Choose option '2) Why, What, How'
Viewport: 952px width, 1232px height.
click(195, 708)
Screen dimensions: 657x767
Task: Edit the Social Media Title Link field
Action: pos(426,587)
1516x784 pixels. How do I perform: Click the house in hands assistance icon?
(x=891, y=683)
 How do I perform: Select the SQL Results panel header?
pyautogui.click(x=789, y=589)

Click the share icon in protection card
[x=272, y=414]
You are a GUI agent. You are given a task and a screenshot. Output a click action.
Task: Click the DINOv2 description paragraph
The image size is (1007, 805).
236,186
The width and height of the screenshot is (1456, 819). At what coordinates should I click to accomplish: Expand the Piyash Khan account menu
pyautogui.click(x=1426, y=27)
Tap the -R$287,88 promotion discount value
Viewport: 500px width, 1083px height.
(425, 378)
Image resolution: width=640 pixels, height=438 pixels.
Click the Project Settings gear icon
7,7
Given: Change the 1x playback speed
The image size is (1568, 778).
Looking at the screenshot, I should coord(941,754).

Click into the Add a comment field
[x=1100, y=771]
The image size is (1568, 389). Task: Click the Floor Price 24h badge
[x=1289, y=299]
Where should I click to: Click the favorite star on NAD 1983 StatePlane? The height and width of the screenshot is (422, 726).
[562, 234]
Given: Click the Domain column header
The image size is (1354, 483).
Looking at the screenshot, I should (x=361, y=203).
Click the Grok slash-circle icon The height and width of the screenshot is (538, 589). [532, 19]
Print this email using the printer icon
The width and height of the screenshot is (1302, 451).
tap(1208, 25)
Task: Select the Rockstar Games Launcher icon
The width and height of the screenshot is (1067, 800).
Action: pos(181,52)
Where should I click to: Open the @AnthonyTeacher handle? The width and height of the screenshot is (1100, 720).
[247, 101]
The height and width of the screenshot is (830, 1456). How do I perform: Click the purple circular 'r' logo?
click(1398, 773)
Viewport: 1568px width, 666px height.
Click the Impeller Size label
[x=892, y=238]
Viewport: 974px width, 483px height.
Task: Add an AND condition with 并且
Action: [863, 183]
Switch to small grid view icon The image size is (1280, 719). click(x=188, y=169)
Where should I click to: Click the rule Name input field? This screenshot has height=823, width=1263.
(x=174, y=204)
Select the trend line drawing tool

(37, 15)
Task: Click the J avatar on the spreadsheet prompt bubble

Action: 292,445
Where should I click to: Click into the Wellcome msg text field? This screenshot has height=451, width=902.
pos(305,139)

◆ REQUIRED ACTION ◆
Would you copy out exactly the lines above that start at the one containing "Click the Project Settings gear icon" and end at the one containing "Switch to small", inclusive?

◆ WRITTEN RESPONSE ◆
Click the Project Settings gear icon
7,7
Given: Change the 1x playback speed
The image size is (1568, 778).
Looking at the screenshot, I should coord(941,754).

Click into the Add a comment field
[x=1100, y=771]
The image size is (1568, 389). Task: Click the Floor Price 24h badge
[x=1289, y=299]
Where should I click to: Click the favorite star on NAD 1983 StatePlane? The height and width of the screenshot is (422, 726).
[562, 234]
Given: Click the Domain column header
The image size is (1354, 483).
Looking at the screenshot, I should (x=361, y=203).
Click the Grok slash-circle icon The height and width of the screenshot is (538, 589). [532, 19]
Print this email using the printer icon
The width and height of the screenshot is (1302, 451).
tap(1208, 25)
Task: Select the Rockstar Games Launcher icon
The width and height of the screenshot is (1067, 800).
Action: pos(181,52)
Where should I click to: Open the @AnthonyTeacher handle? The width and height of the screenshot is (1100, 720).
[247, 101]
The height and width of the screenshot is (830, 1456). How do I perform: Click the purple circular 'r' logo?
click(1398, 773)
Viewport: 1568px width, 666px height.
Click the Impeller Size label
[x=892, y=238]
Viewport: 974px width, 483px height.
Task: Add an AND condition with 并且
Action: [863, 183]
Switch to small grid view icon The image size is (1280, 719). click(x=188, y=169)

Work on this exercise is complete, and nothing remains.